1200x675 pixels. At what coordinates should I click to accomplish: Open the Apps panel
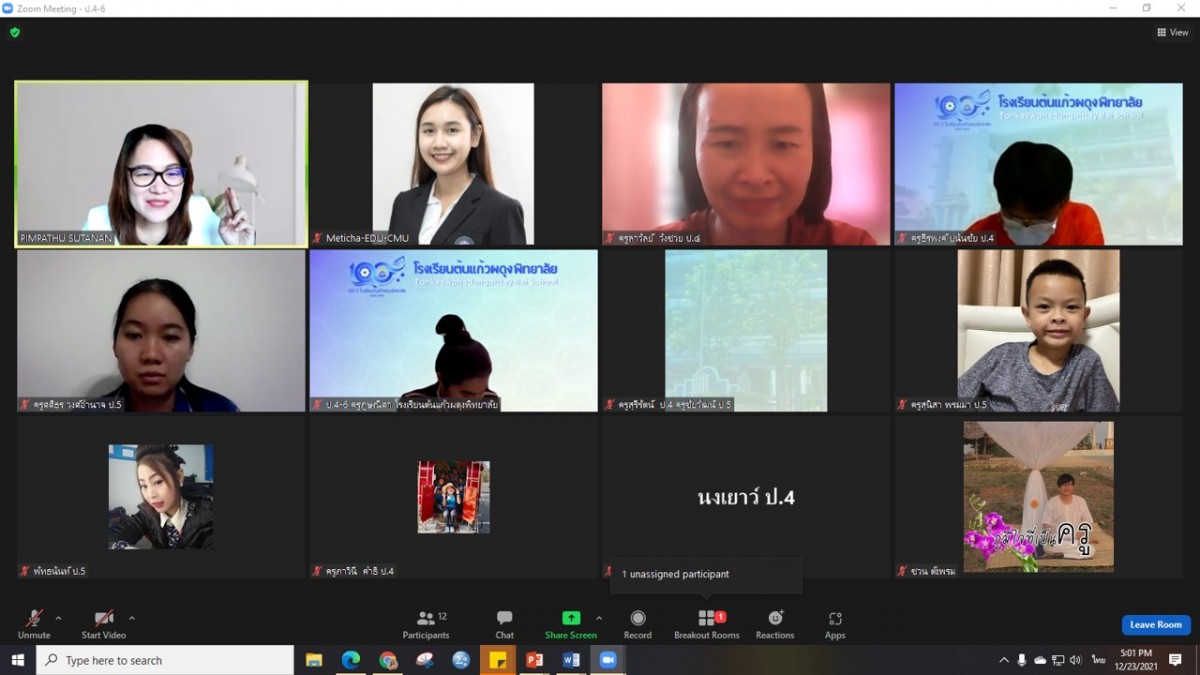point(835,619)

...

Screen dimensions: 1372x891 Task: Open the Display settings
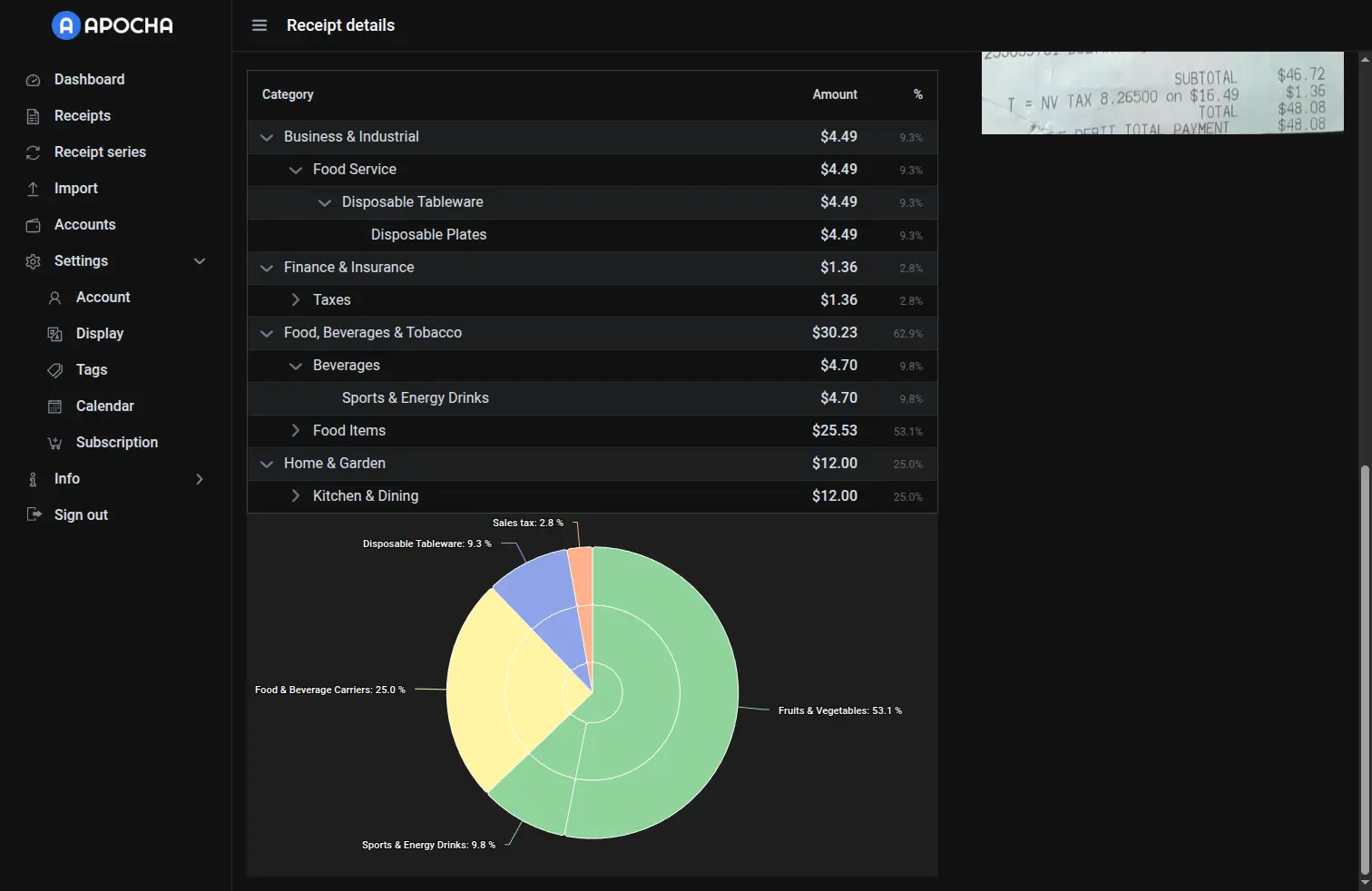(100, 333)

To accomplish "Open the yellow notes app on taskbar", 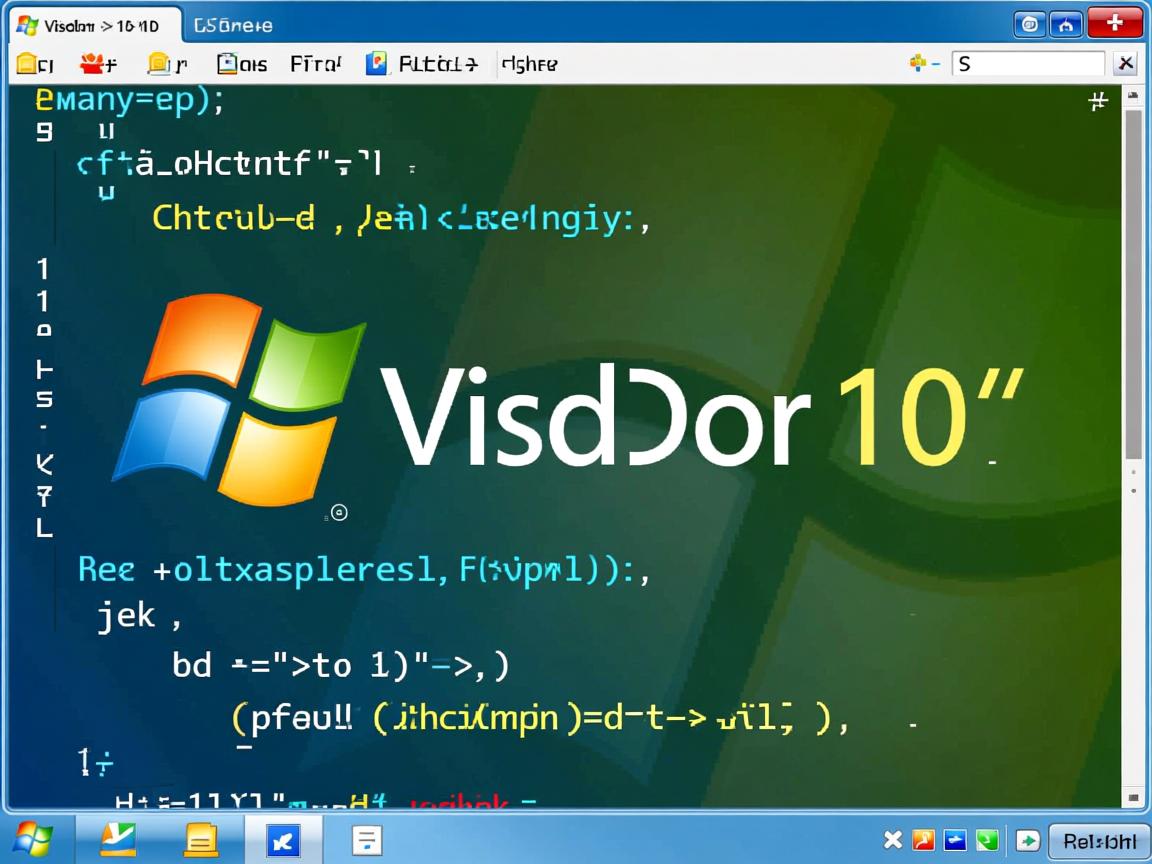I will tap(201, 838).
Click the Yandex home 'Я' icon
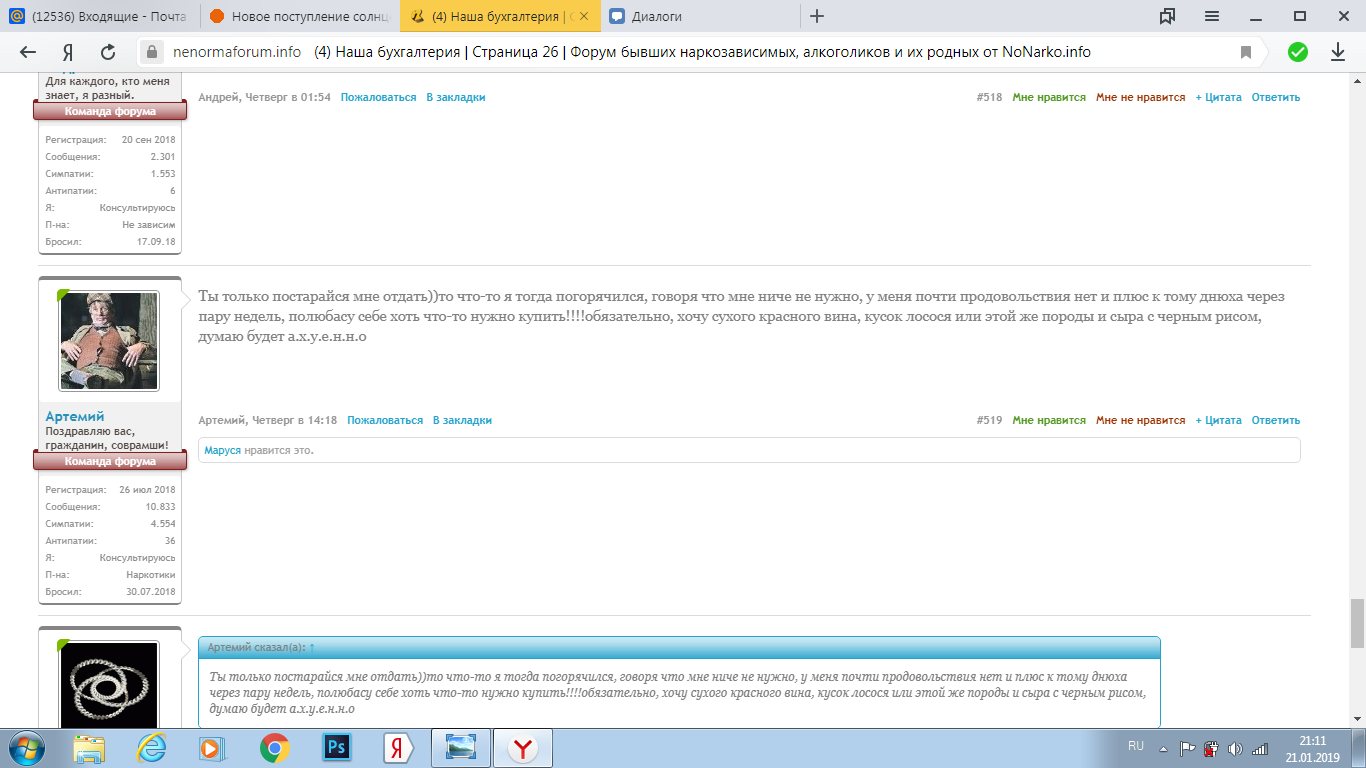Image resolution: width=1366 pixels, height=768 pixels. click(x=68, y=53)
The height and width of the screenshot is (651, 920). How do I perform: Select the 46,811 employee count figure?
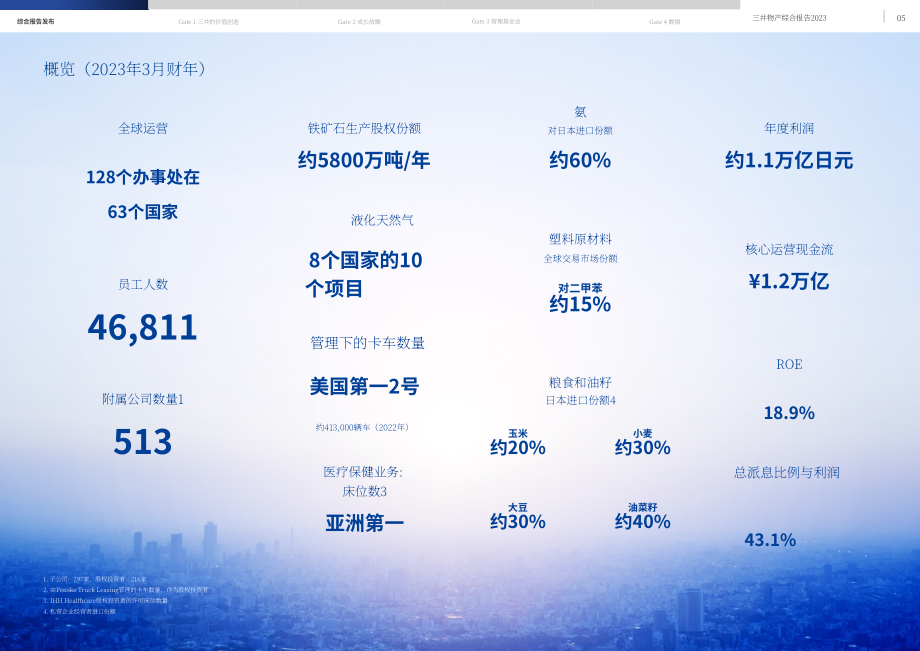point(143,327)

* * *

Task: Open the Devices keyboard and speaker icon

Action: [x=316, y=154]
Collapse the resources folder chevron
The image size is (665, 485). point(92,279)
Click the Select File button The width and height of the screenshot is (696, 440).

» Your task: Convert everything from the line containing "Click the Yandex home 'Я' icon" down to the line containing "point(143,327)", both included, into a JSON list of strings with one string per line, omitting blank lines. Leave the pictures out of the answer.

» Answer in full:
[
  "Click the Yandex home 'Я' icon",
  "Image resolution: width=1366 pixels, height=768 pixels. click(x=68, y=53)",
  "The height and width of the screenshot is (651, 920). How do I perform: Select the 46,811 employee count figure?",
  "point(143,327)"
]